Other examples of this theme are cited: a 16th c. serving maid named Greta who made love to young women and was examined on suspicion of being a hermaphrodite, and Aphra Behn's poem "To the Fair CLorinda, who made Love to me, imagin'd more than Woman." Mixed in with this fixation on hermaphroditism was the "rediscovery" of the clitoris, and a popular association of large clitorises with sexual activity between women. The motif of cross-dressing women was less clearly associated with non-default sexual interests, as pop culture presented models of women cross-dressing to accompany a male husband or lover in war, and respectable women sometimes cross-dressed for safety while traveling.

The new practice of allowing women to act on stage opened the door to "breeches parts" which were treated as sexually titillating, but for the male gaze (with women's legs unaccustomedly displayed). In this context, the idea of cross-dressing as a prank would be considered plausible.

Popular culture and, more rarely, legal records provide other images of marriage between women, always involving one of the couple in male disguise. These depictions tended to frame the unions in heterosexual terms, always by analogy to a male-female couple. Several examples from popular culture are listed: The She-Wedding: or a Mad Marriage at Deptford (1684) involving marriage to save the reputation of a unmarried pregnant woman by providing her with a husband, and the ballads Cheat upon Cheat (1683/4), The Scornful Damsels Overthrow (ca. 1685), and Comical News from Bloomsbury (ca. 1690), all involving duplicity on the part of the cross-dressed woman.

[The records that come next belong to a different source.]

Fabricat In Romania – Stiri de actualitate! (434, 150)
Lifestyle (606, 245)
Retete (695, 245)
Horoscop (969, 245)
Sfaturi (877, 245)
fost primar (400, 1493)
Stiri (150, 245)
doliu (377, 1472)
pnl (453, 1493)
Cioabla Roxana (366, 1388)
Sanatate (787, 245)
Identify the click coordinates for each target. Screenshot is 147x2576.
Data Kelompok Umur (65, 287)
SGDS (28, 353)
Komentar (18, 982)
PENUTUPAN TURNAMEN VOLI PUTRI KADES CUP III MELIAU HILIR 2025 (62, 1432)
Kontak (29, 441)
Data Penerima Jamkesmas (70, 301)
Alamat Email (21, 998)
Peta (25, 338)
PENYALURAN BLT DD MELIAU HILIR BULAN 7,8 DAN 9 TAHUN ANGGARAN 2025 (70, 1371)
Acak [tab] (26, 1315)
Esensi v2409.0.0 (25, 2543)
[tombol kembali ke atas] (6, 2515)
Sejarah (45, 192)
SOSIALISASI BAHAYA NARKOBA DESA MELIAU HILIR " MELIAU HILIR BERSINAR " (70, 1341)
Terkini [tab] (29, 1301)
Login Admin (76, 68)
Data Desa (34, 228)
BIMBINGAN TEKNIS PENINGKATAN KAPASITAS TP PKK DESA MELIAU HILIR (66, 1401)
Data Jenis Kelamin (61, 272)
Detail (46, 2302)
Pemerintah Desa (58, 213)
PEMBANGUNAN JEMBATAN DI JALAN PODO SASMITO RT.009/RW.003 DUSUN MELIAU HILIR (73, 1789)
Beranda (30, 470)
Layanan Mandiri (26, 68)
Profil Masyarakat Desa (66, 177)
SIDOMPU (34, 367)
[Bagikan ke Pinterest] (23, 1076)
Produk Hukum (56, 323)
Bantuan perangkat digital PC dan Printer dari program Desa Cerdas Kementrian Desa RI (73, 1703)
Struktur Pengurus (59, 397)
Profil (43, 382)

In this context, Arabella and Amy each offered the framing of their marriage that made them appear in the best light: Arabella that she had genuinely believed she was marrying someone who could fill the role of a man, Amy that it had never been anything but a prank. Both versions had models within the culture that made them acceptable and believable. Notably, both framings set Arabella up as an innocent party. Either that or her social class and connections may be responsible for the relatively lenient response to her position and actions.

But there was also a pop-culture context for interpreting the relationship as sexual. Aphra Behn's play The False Count (1682) has a jealous husband asserting "I have known as much danger hid under a petticoat as a pair of breeches. I have heard of two women that married each other" (which may have been a direct reference to the legal case at hand). Certain discrepancies in the trial record support a conclusion (or at least suspicion) that the two women had a sexual relationship. The length of time they cohabited is a strong argument against the marriage being merely a joke, and there was no particular financial motive on either woman's part to marry (indeed, Amy had a disincentive related to her jointure). Arabella never outright claimed that she had been deceived about Amy's sex, and both during the courtship and after the marriage Amy wore women's clothing as well as men's.

The article concludes with extensive extracts from the court documents.